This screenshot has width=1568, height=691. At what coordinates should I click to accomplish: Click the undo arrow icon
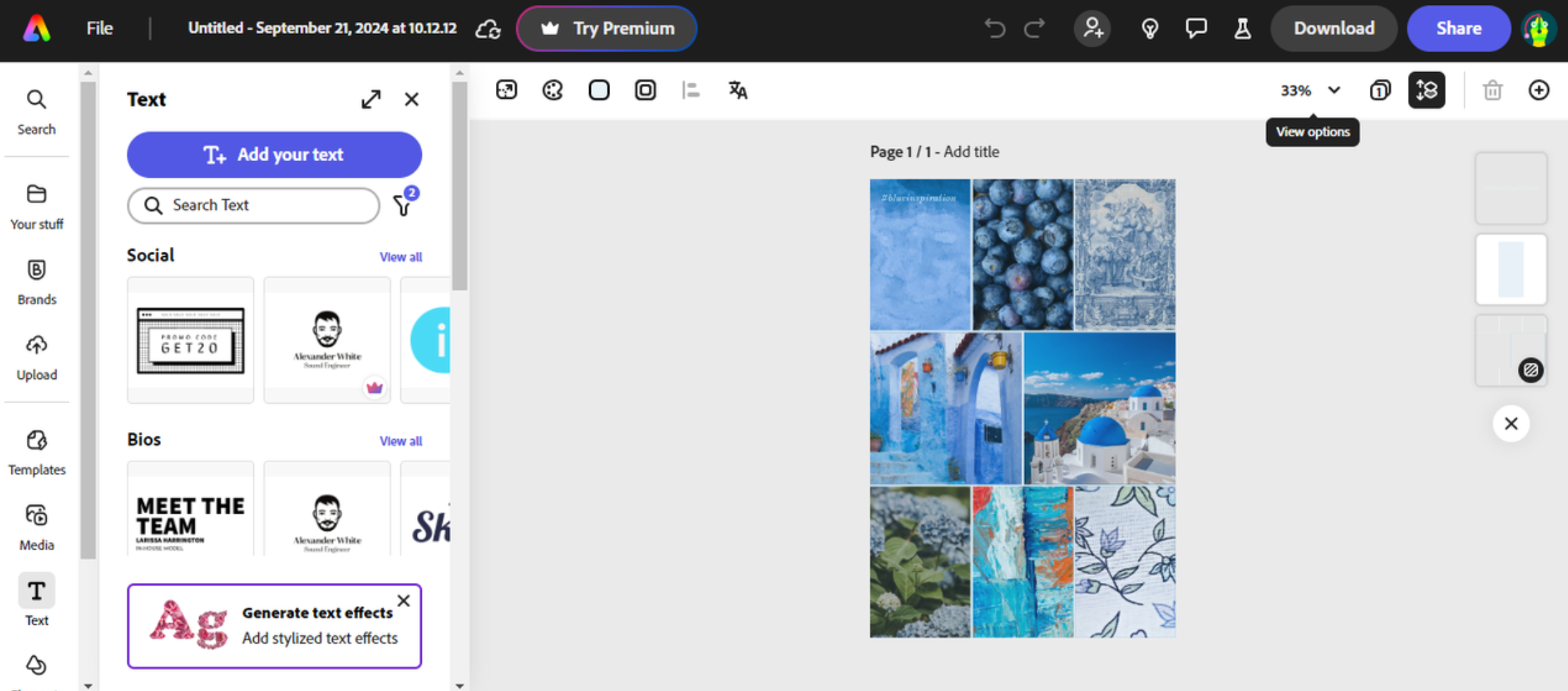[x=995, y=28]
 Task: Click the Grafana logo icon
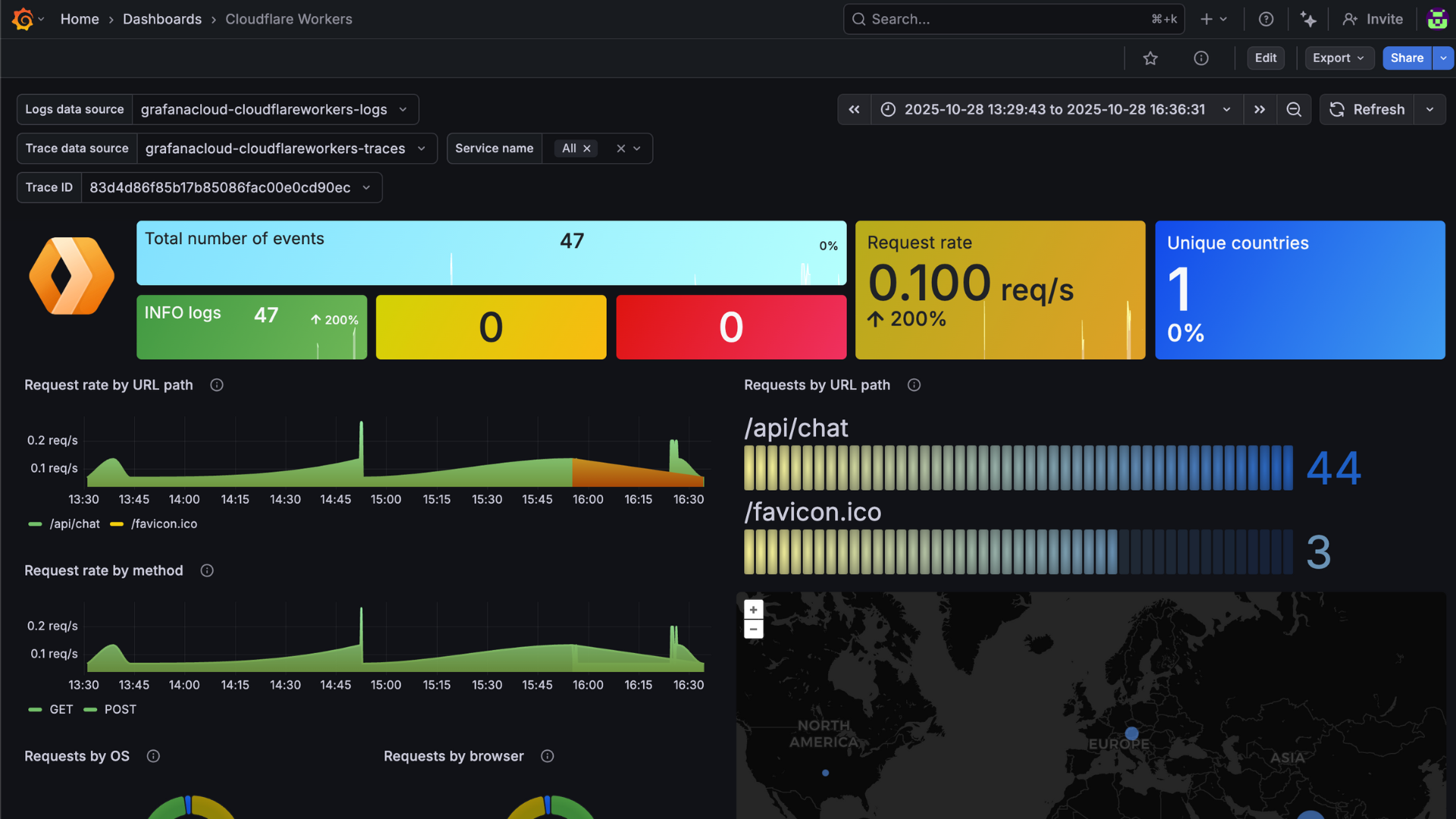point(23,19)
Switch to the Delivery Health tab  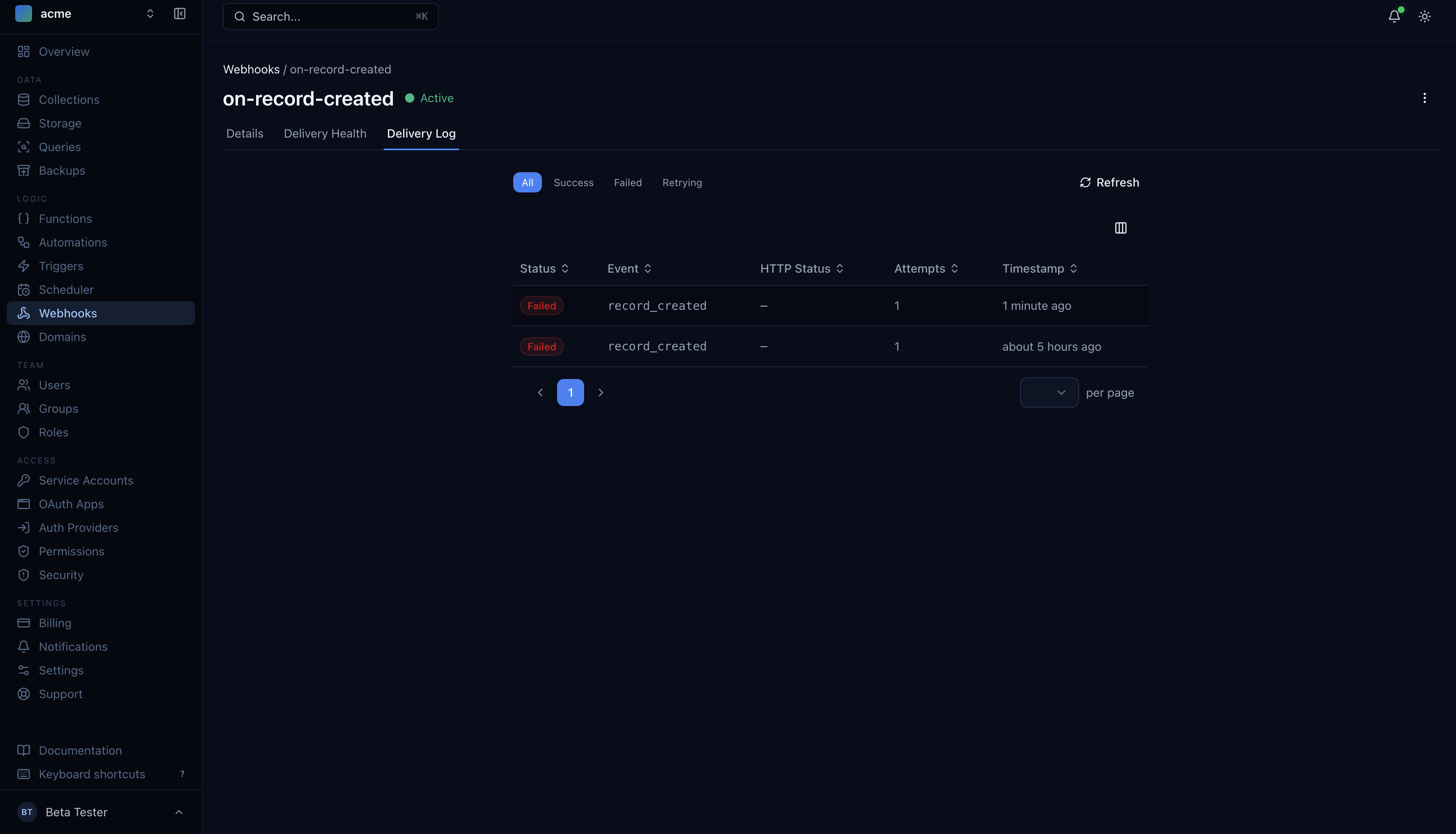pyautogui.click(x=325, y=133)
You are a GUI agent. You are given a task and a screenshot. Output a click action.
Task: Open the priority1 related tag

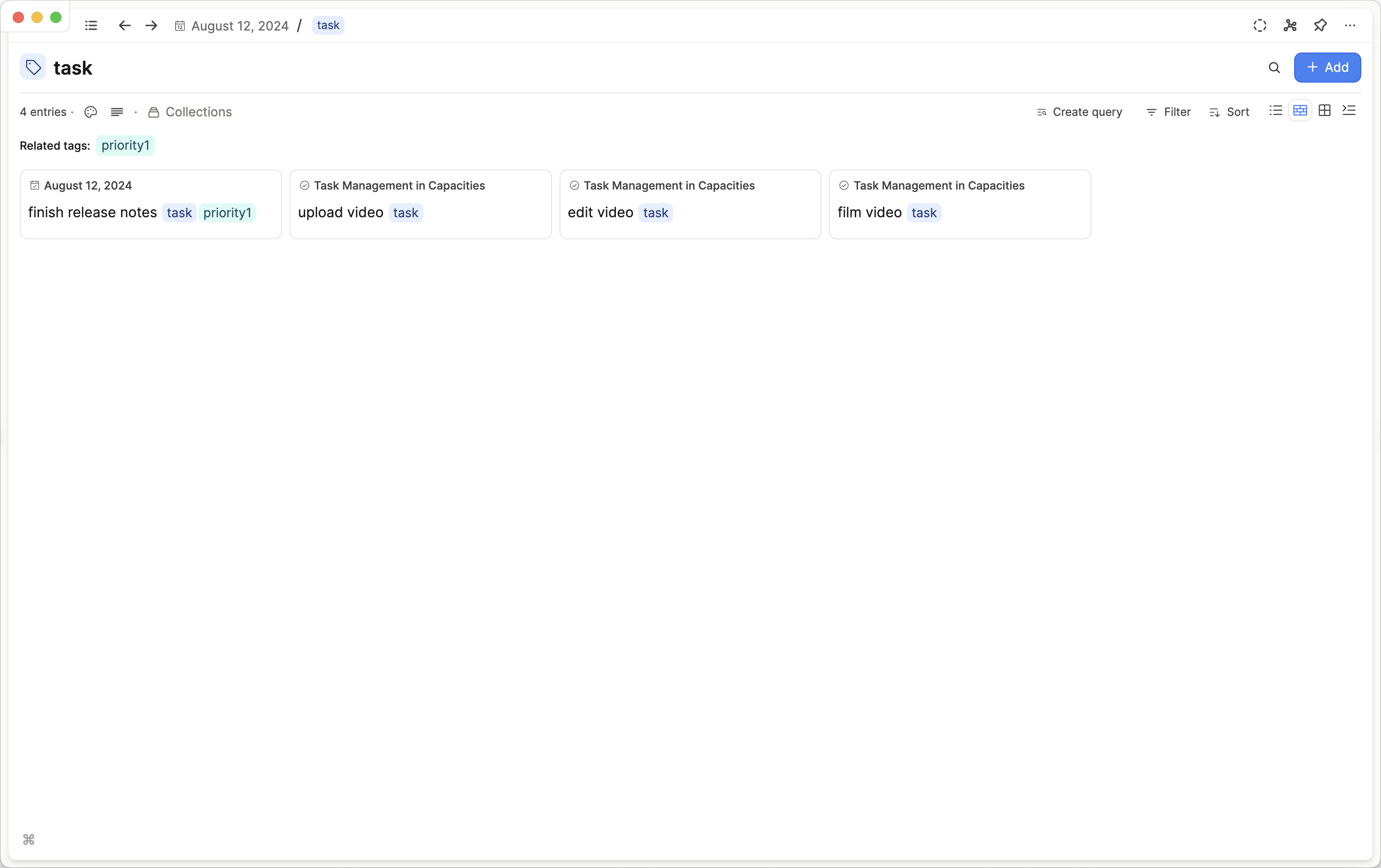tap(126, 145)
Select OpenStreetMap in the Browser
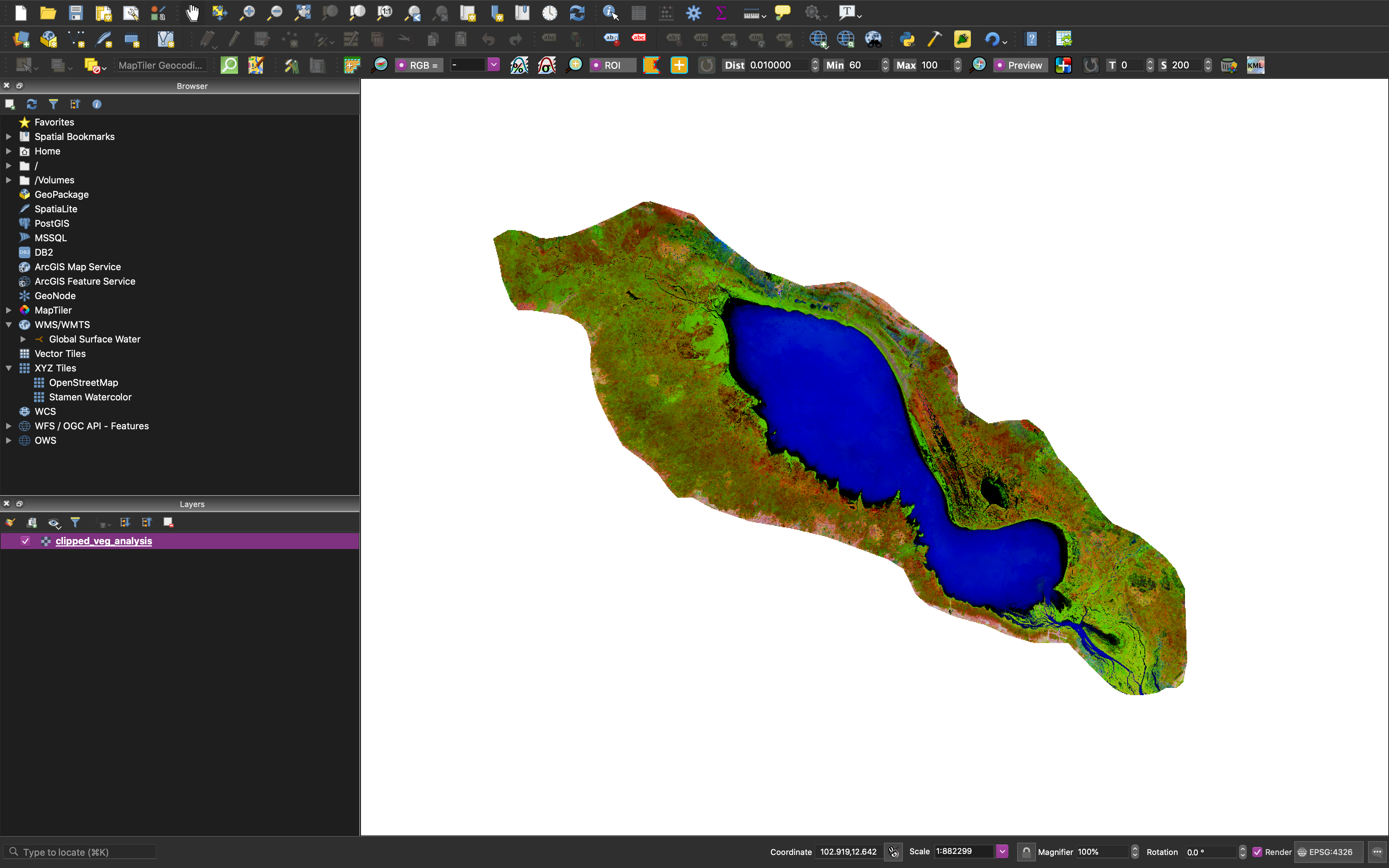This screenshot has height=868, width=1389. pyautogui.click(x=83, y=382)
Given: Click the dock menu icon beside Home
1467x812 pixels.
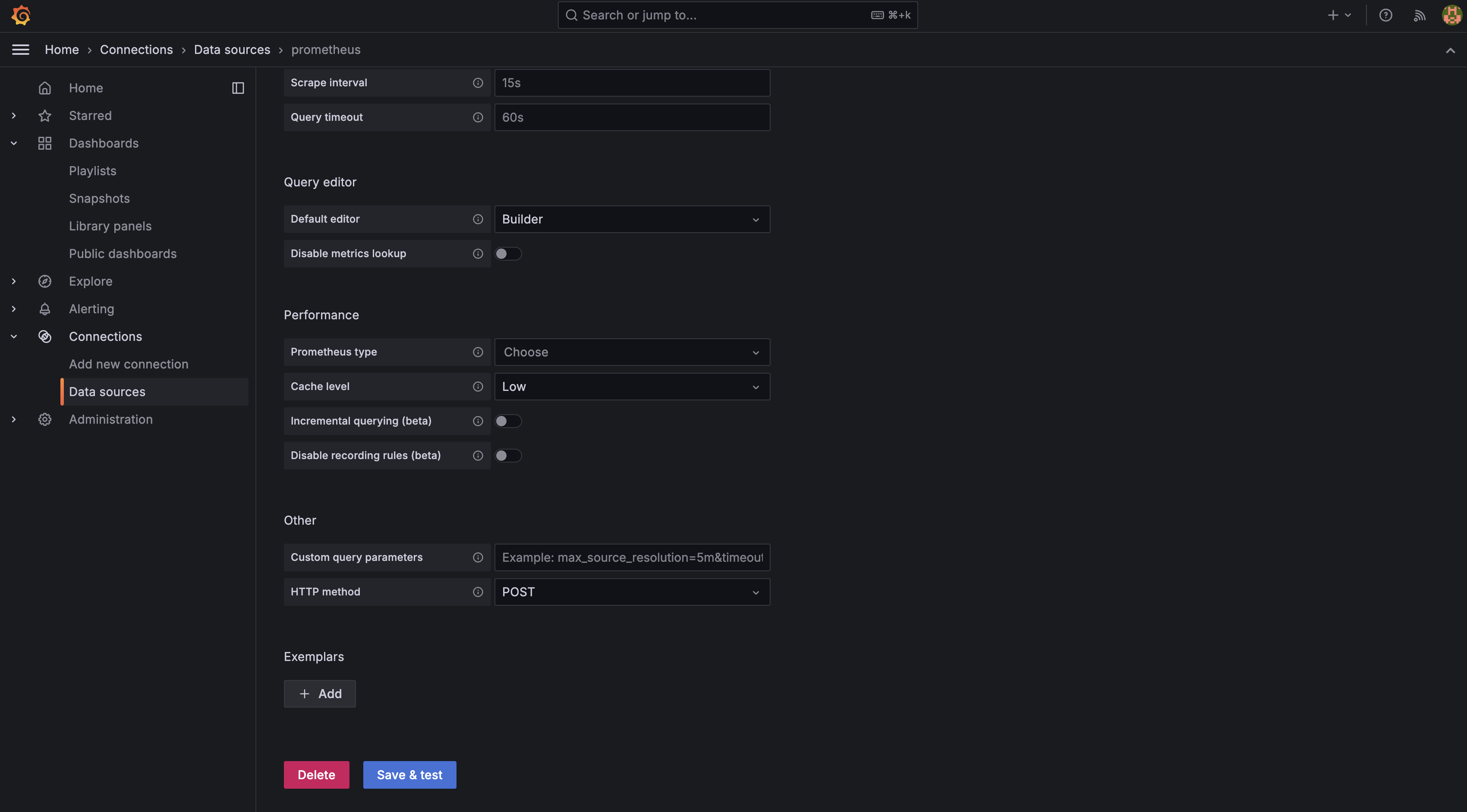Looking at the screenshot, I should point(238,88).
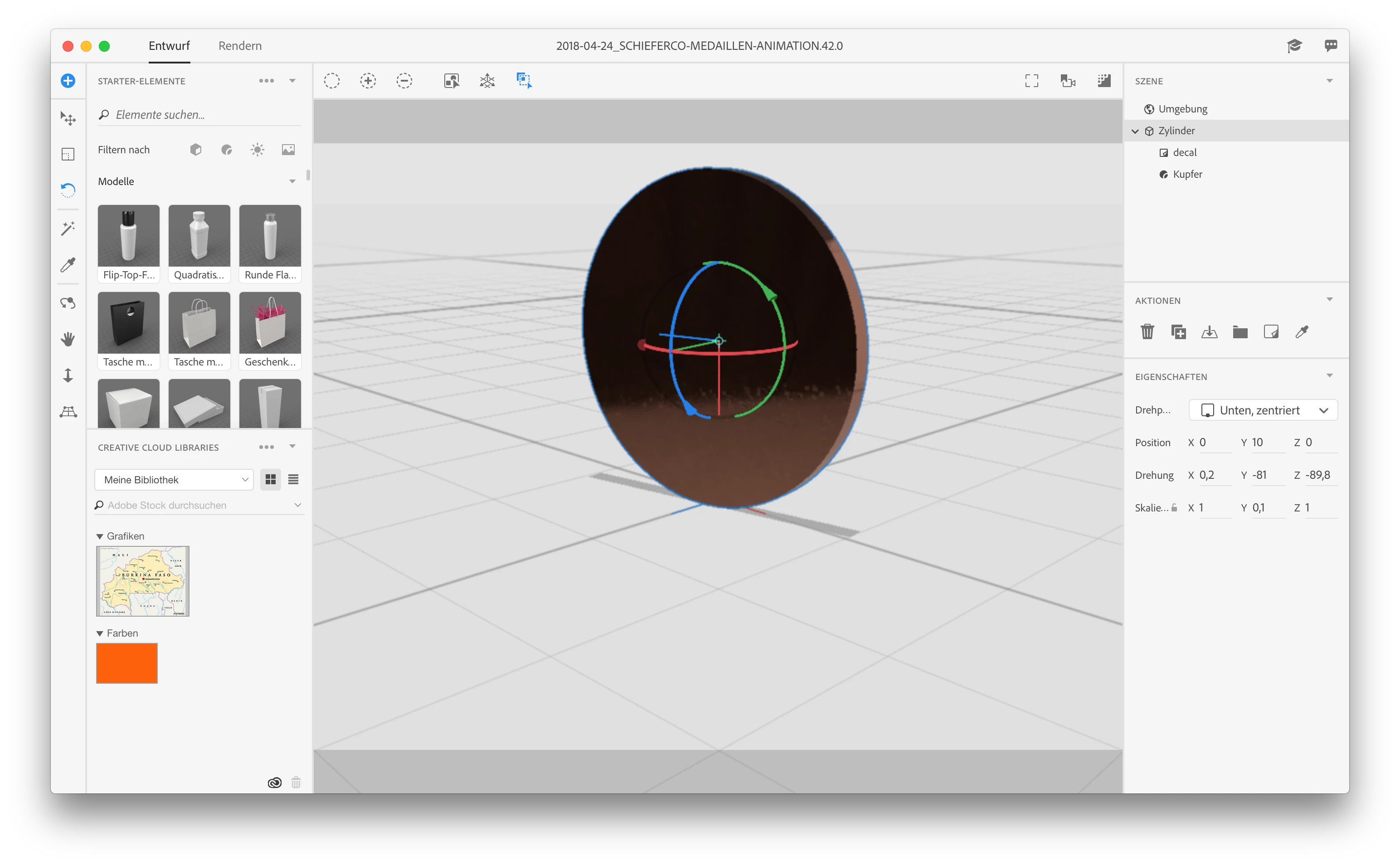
**********
§ Task to carry out:
Retyped exactly, the lines from the one holding "Select OpenStreetMap in the Browser" through the last line of the data above are the whole answer. Pictures stay out.

§ Answer space:
Select OpenStreetMap in the Browser
This screenshot has height=868, width=1389. pyautogui.click(x=83, y=382)
Given: Click the dock menu icon beside Home
1467x812 pixels.
Looking at the screenshot, I should point(238,88).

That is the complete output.